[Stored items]
== == ==

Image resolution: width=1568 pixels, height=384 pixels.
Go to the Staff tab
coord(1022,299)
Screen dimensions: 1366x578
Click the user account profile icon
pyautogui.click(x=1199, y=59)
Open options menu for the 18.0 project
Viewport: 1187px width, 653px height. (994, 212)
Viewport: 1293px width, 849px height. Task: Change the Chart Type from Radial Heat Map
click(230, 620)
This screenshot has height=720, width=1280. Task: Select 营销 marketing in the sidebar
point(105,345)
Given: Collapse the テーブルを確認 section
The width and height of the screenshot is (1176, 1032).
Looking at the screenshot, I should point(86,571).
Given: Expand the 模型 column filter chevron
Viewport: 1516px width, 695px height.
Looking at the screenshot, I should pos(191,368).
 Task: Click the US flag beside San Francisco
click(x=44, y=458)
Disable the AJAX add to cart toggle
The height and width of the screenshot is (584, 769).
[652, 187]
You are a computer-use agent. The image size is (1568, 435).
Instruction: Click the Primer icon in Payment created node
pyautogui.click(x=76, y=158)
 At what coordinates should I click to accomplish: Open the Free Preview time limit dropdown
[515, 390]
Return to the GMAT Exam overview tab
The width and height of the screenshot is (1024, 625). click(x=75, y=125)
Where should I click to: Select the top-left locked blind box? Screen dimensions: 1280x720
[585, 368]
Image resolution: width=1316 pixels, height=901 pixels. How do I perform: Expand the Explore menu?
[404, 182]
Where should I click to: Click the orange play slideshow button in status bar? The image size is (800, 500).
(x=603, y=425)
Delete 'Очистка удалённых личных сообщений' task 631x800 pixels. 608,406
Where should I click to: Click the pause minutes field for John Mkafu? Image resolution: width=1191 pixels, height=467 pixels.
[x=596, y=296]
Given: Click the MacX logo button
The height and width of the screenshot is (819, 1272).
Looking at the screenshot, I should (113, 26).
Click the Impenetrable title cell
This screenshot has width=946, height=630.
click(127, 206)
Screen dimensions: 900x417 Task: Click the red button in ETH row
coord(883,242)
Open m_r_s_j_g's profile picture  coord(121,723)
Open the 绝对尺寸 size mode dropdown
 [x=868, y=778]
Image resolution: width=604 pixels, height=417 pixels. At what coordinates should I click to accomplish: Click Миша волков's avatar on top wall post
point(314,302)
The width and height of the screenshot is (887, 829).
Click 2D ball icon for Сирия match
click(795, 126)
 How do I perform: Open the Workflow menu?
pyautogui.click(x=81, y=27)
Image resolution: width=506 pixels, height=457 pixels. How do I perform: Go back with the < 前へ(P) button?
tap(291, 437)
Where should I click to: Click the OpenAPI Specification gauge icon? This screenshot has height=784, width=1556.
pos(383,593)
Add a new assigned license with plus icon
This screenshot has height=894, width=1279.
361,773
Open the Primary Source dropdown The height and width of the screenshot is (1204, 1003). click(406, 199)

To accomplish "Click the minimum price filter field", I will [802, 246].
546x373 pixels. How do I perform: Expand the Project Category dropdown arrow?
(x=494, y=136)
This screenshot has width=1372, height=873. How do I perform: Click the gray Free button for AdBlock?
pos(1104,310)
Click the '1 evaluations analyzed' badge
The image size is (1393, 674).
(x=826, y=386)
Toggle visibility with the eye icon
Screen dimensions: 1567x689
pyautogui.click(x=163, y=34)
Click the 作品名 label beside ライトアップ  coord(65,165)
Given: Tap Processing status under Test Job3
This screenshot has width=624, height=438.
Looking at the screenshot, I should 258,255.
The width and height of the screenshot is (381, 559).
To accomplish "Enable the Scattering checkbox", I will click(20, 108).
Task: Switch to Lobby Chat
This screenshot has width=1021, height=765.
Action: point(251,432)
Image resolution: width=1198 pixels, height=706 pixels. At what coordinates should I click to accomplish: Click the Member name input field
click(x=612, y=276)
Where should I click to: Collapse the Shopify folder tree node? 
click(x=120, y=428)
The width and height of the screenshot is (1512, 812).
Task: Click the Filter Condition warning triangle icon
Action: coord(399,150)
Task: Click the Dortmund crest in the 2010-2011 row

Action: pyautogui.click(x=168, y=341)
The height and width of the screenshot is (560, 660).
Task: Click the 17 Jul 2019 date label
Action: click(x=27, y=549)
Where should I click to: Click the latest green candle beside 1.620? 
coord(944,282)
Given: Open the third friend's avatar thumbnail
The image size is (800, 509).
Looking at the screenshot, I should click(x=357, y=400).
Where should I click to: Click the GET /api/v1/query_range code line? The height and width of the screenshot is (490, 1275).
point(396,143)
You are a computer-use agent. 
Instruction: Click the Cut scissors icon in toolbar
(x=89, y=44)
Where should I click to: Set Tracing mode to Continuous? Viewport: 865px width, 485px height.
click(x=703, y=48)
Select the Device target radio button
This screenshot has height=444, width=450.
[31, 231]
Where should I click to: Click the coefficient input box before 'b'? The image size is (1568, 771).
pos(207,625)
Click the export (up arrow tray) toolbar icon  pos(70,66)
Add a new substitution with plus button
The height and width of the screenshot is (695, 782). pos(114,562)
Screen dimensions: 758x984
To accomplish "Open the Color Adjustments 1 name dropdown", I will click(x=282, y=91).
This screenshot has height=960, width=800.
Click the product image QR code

== == ==

Exercise requirements » Within the entries above, some lines may contain "Given". Report how many, and nothing else.

Answer to this problem » 5